Cotton and insurance
Any crops you’ve looked at that needs additional tweaking in the FOR system? Does cotton hold up like grains would?
“Historically, cotton was under these types of programs. In our model, we didn’t change the policies. We kept LDPs in for cotton and rice, although not direct payments. That’s because we couldn’t make the budgets work without that.
“On the other hand, those account for a relatively small portion of the total pie. So, yes, there is the need for tweaks since cotton is unique since it isn’t eaten. If its price changes, it certainly affects the profit of a farm but nobody starves.
“As for rice, the United States isn’t a big rice-eating nation. While we’re a small producer in the world, our rice exports are relatively large. In China, by contrast, they eat almost all the rice they produce and export almost none.”

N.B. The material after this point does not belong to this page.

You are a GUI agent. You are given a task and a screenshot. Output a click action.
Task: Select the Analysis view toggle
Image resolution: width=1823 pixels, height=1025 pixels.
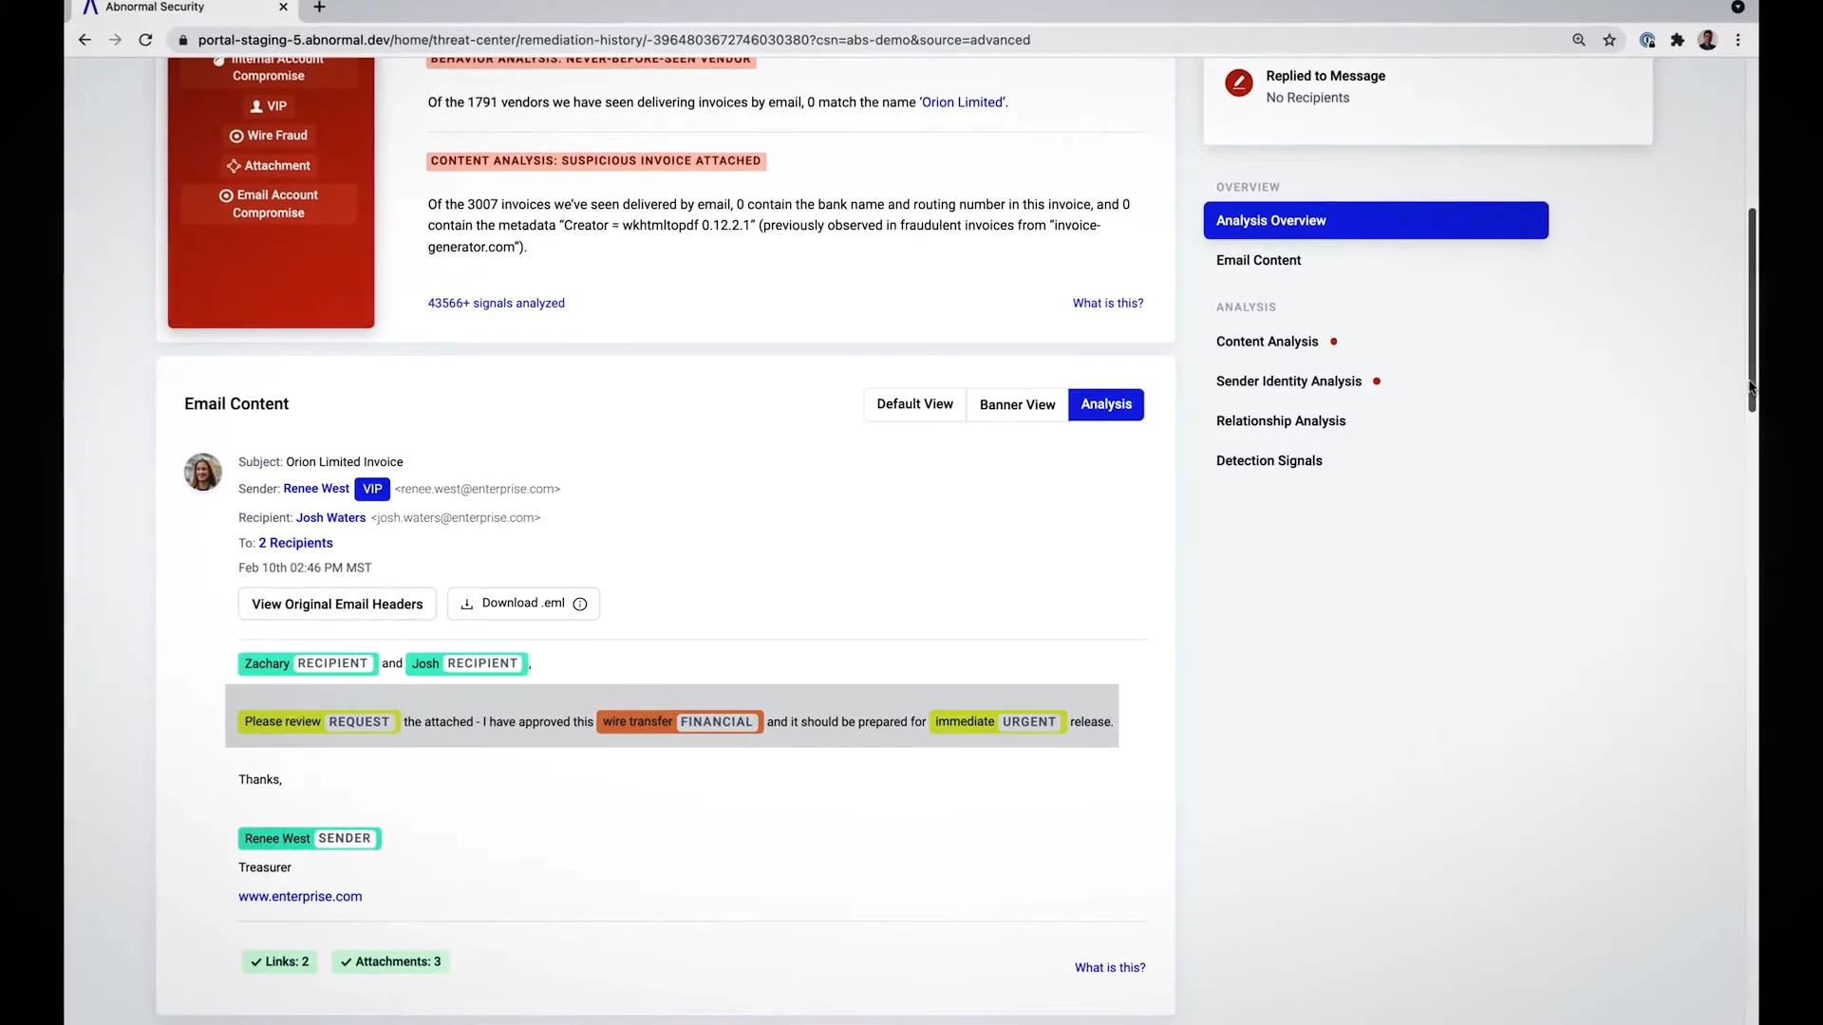click(1106, 404)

“We believe the FOR system would be of great benefit to farmers. It would certainly reduce the cost of the revenue insurance they have. That’s because such insures against two kinds of risk: risk of price and risk of production.
“This would reduce the price risk significantly. Therefore, revenue insurance would have to mostly handle the production risk premium.
“So, it should have a positive impact on revenue insurance and crop insurance costs.”